NHS clinicians from across the UK and Ireland are using an innovative Wales-based service to detect a range of rare genetic conditions.
Researchers at the University Hospital of Wales have developed a method of high-resolution telomere analysis to diagnose patients with telomere biology disorders, called telomeropathies.
Telomeropathies are caused by premature shortening of the tips of chromosomes, the DNA molecules which contain our genetic information.
Professor Duncan Baird and his team at UHW developed a rapid laboratory test for diagnosing patients showing the many different types of symptoms that can arise from telomeropathies.
The test measures telomere length via patient blood samples. If the telomeres have shortened prematurely, it will change the kind of treatment the patient receives.
The team has shown that testing can help with diagnosing people with bone marrow failure and other suspected telomere biology disorders.

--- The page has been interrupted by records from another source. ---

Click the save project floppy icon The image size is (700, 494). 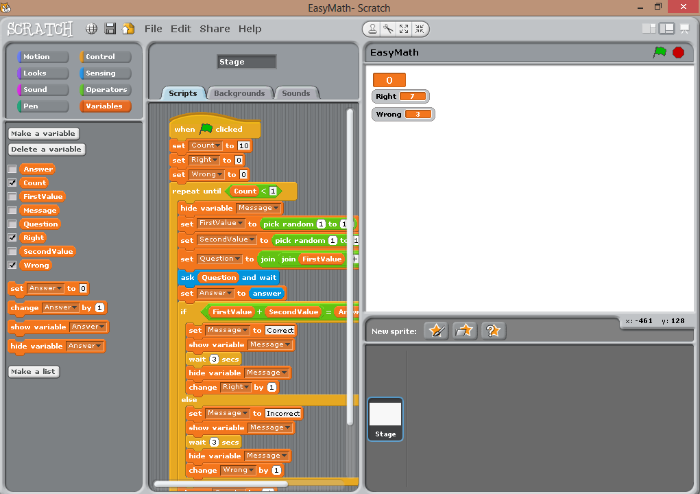tap(110, 29)
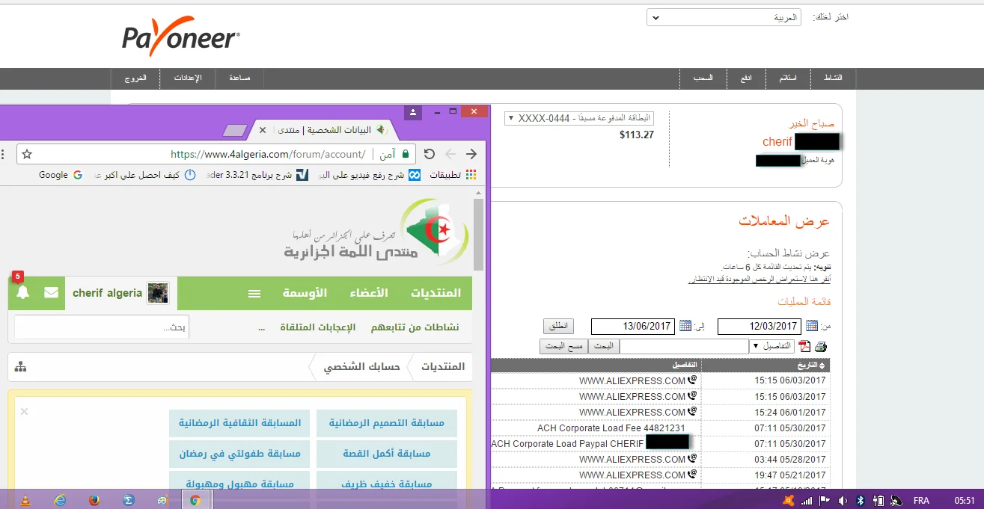Open the forum hamburger menu
Image resolution: width=984 pixels, height=509 pixels.
pos(254,294)
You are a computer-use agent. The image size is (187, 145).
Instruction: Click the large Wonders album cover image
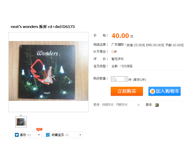click(x=48, y=71)
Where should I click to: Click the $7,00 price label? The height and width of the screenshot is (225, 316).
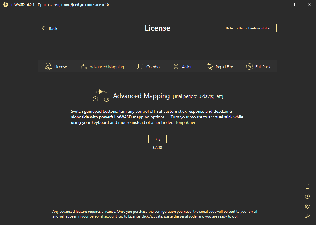click(157, 148)
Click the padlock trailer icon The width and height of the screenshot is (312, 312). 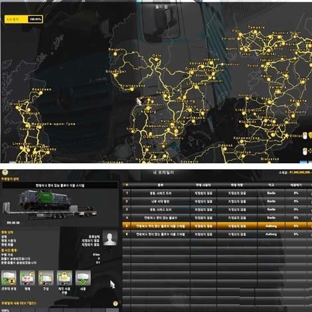64,278
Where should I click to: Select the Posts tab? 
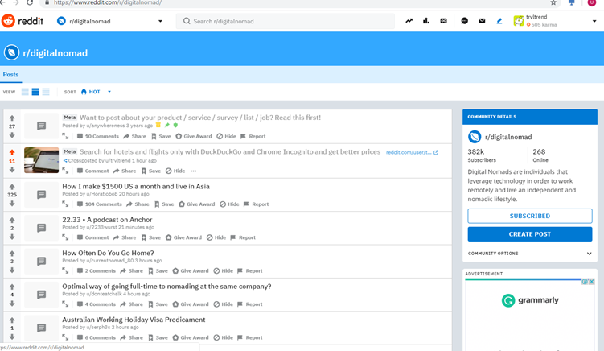10,74
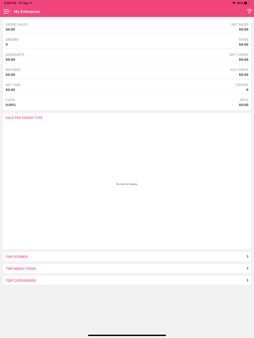Select the Avg Check metric tile

click(x=189, y=72)
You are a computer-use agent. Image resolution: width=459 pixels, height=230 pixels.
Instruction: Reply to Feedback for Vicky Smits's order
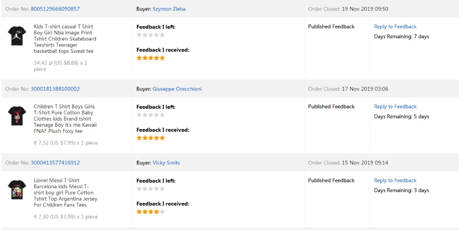point(395,180)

This analysis has now been applied as a rapid diagnostic tool, and as a predictive and prognostic biomarker, by WCRC-funded researcher Dr Kevin Norris. They provide the test to NHS clinicians via spin-out company TeloNostiX and hope to expand their reach to Europe in the coming years.

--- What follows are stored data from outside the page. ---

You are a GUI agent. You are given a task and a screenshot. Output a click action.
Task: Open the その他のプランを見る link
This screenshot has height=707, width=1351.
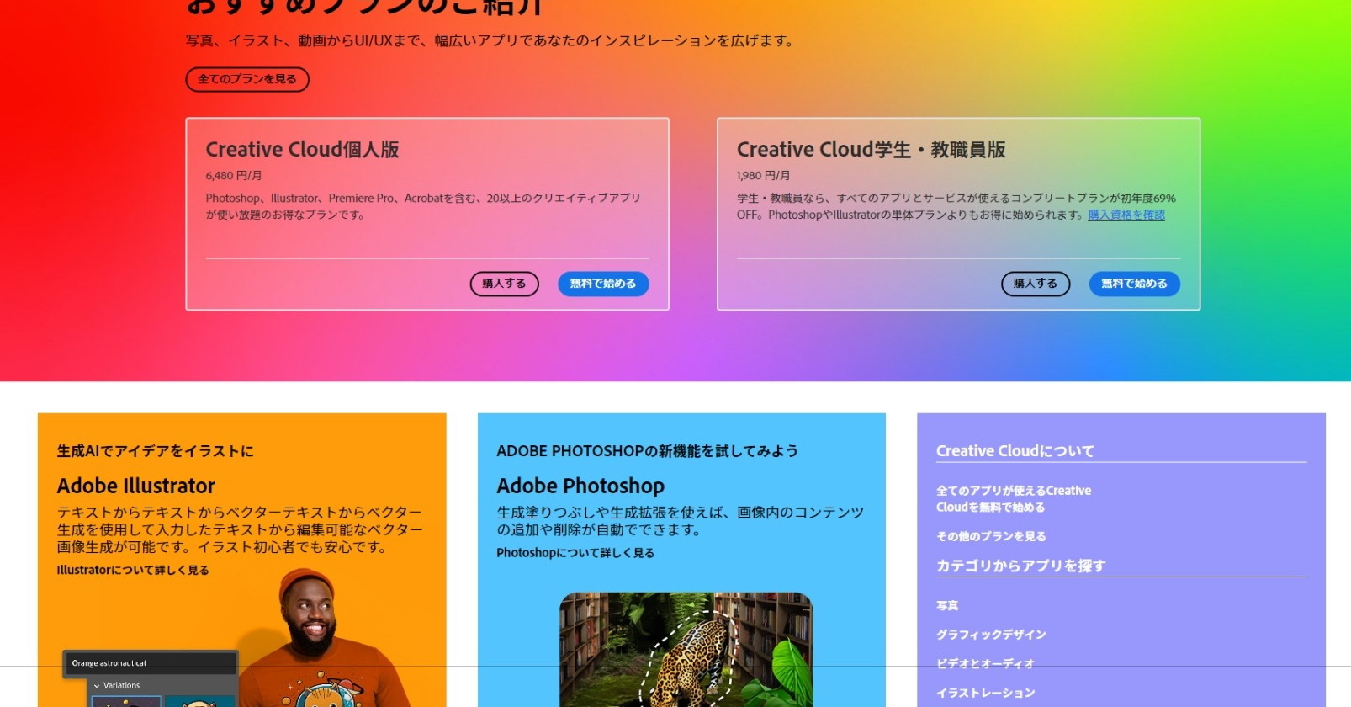point(990,536)
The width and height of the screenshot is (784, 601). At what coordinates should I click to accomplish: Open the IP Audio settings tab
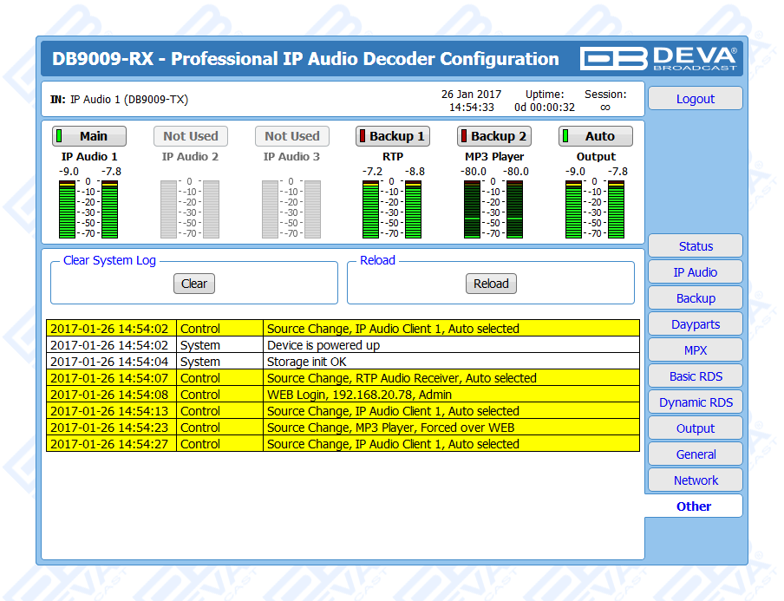(x=695, y=272)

Prof Baird said: “We are already seeing the tangible real-world impact of this service. 15 centres from the UK and Ireland now send their samples to us for analysis. Previously the only option was to send samples to Vancouver, and results would take about three months to come back.
“We can send highly accurate results back to clinicians within a week. This makes a huge difference to immunocompromised patients, many of whom are children, teenagers and babies. The speed and accuracy of this technology is changing lives, benefitting patients in Wales and beyond.”
Dr Norris is also using high- resolution telomere analysis to assess patients with chronic lymphocytic leukaemia (CLL). This could provide a predictive algorithm to identify patients that will benefit from either chemotherapy-based treatment or targeted agents.
Further, the technology is being used to analyse tumours from patients with a form of brain cancer (glioblastoma multiforme) to explore whether telomere length can be used as a biomarker of outcome.
The work was funded by the Medical Research Council, the Wales Cancer Research Centre, Cancer Research UK and the Welsh Clinical Academic Training (WCAT) programme.